» **Task directions**
What you return must match the data below exactly, minus any pictures.

== == ==

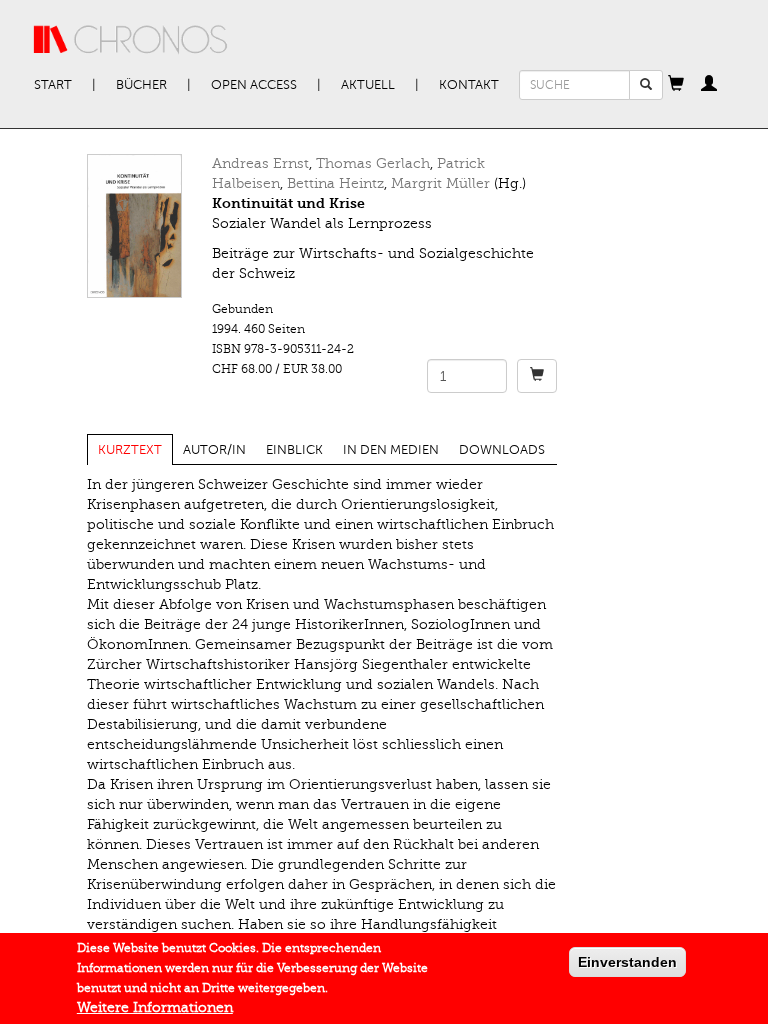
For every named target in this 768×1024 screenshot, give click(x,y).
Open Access (254, 85)
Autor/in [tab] (214, 450)
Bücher (141, 85)
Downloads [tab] (502, 450)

== == ==

» **The completed task**
For every named target in this 768×1024 screenshot, give click(x,y).
Open Access (254, 85)
Autor/in [tab] (214, 450)
Bücher (141, 85)
Downloads [tab] (502, 450)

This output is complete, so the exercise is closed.